To examine the model’s predictions, I conducted a simulation to examine predicted mnemometric functions with varying D. The scenario is a two-item one-dimensional Sternberg recognition task as in Dubé et al., (2014). The parameter values, chosen by hand, were r = 2, v = 3, n = 9, δ = 4 (low attention) and 1 (high attention), and t = .3. The values of s1 and s2 features (arbitrary units) were varied to create three levels of homogeneity: -5 and 5, -4 and 4, -3 and 3. Though ideally the parameter 𝜖 should be a random draw from a Gaussian, for simplicity it was set to a small arbitrary value (.001). Probes were integers spanning the range [-10, 10].

The results, shown in Fig. 2, demonstrate the model’s ability to produce quasi-normal mnemometric functions and decreasing FAR with increasing homogeneity (compare to, e.g., Kahana et al., 2007, Fig. 2). More importantly, the figure shows an increase in P(“Yes”) to Lures matching the average of the two study items as homogeneity increases from panel A to C, and as the attention weight 𝜃 decreases (open vs. closed circles). A novel prediction of this model is that, under conditions of very high homogeneity (i.e., low D) and relatively low attentional fidelity, the FAR to the central Lure (henceforth, FARa to Lurea) will not only meet, but will exceed, HR.

Fig. 2
figure 2

Simulated mnemometric functions using the compression model. Open circles used δ = 1, and closed circles used δ = 4. Vertical lines denote the locations of s1 (left line) and s2, where the probe feature value equals that of either s1 or s2. As homogeneity increases from the leftmost to rightmost panel, 𝜃, the model’s attention-based weighting parameter, approaches 0. This puts more weight on the match to the central tendency representation, inflating FAR to Lurea, located at a feature value of 0 in the figure. A key prediction is that highly homogeneous study items in a two-item, one-dimensional Sternberg task will generally produce FARa > HR unless visual selection is engaged at study

This prediction is tested next, using unpublished data from Huang and Sekuler.
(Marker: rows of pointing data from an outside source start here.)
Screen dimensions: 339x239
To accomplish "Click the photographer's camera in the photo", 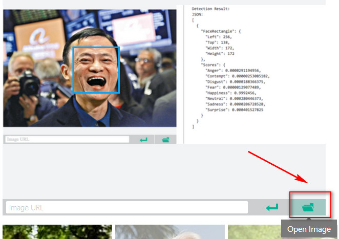I will tap(29, 83).
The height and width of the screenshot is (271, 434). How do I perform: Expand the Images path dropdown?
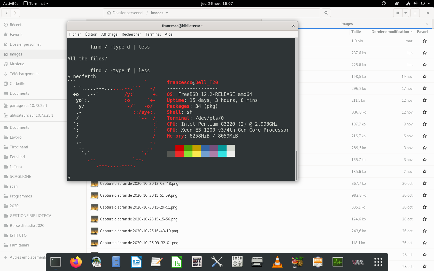point(167,13)
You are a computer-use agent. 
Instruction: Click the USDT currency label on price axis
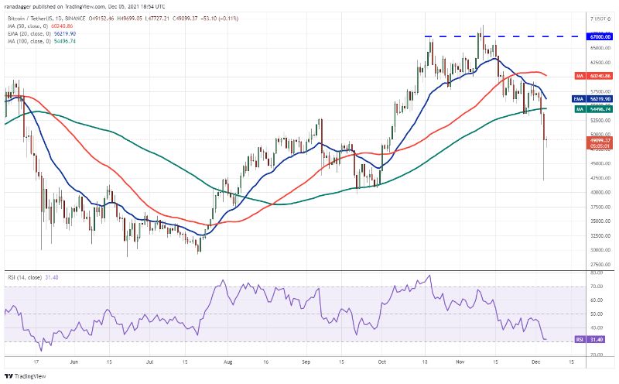(x=597, y=17)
The design involved a stripped-down Sternberg recognition task with study set size = 2, no attention precue, and only one variable dimension on which judgments can be supported, controlled and varied experimentally, as well as much higher homogeneity than in the Dubé et al., (2014) data (in which HR always exceeded FAR). The design affords a straightforward test of the compression model prediction that, under such conditions, FAR s to “prototype” lures may exceed HR.

Methods

Subjects

Ten paid subjects (two males) were recruited from Brandeis University’s student population. Subjects ranged from 18 to 24 years old (\(\bar {x}\) = 20.6 years) and were paid for participating. The experiment entailed two sessions per subject; successive sessions were separated by a minimum of three hours, and successive sessions were completed within 2 weeks of one another.

Stimuli

Subjects viewed Gabor patches. The Gabors’ mean luminance was 30 cd/m2 (as was their uniform, constant background); their peak Michelson contrast was 0.30. Each Gabor’s sinusoidal component subtended 5.38deg visual angle (v.a.) at a viewing distance of 59 cm. The sinusoidal component was windowed with a circular Gaussian envelope whose space constant was 1.12deg v.a. The phase of the sinusoidal component within a Gabor varied randomly over the range [0,π/2]. The Gabor patches were created and displayed using Matlab’s Psychtoolbox package (Brainard, 1997). Subjects viewed these stimuli on a 32×24 cm CRT monitor with resolution 1152×864 pixels. CRT monitor luminances were calibrated using Eye-One Match hardware and software from GretagMacbeth.

Procedure

A representative trial sequence from Huang and Sekuler’s experiment is illustrated schematically in Fig. 3. On each trial, the two study set Gabors were presented simultaneously with locations equidistant from fixation. This presentation was brief (200 ms). Following a short retention interval (800±50 ms), a probe Gabor was presented and subjects indicated whether the probe matched the remembered spatial frequency of either study item. Subjects advanced to the next trial via key press.

Fig. 3
figure 3

Schematic diagram illustrating the stimulus sequence on a trial. Subjects fixated on a black dot at the center of the screen for the entire duration of the trial. The stimuli were Gabor patches of varying spatial frequency. All stimuli (study items and probe) were centered on the circumference of an invisible, notional circle (dashed circle in the figure). The pair of study-items and then the probe were each displayed for 200 ms, separated by a retention delay of 800±50 ms. A trial ended when the subject made a response, pressing one of two computer keyboard keys to signal either “yes, the probe shared the spatial frequency of one of the study items” or “no.” The locations and the feature (spatial frequency) values of stimuli varied from trial to trial, as explained in the text. Figure from Huang and Sekuler (unpublished manuscript), with permission

Spatial frequency conditions

Huang and Sekuler systematically varied not only the spatial frequency similarity between the probe and the study items, but also the probe’s location relative to the locations previously occupied by the study items. However, subjects were instructed to ignore spatial location, judging only whether the probe did or did not match one of the study items. Since the degree of spatial frequency match between items is key to the models’ predictions, I collapse over the location variable in the analysis. Target probes occurred on half of the trials (and on these trials, they matched the study item with the higher spatial frequency as often as they matched the study item with lower spatial frequency). Lures occurred on the remaining trials. Target and Lure trials were randomly intermixed. Crucially, Lures varied systematically in their position on the spatial frequency dimension with respect to the two study items, while Targets maintained a very small, constant separation of three JNDs.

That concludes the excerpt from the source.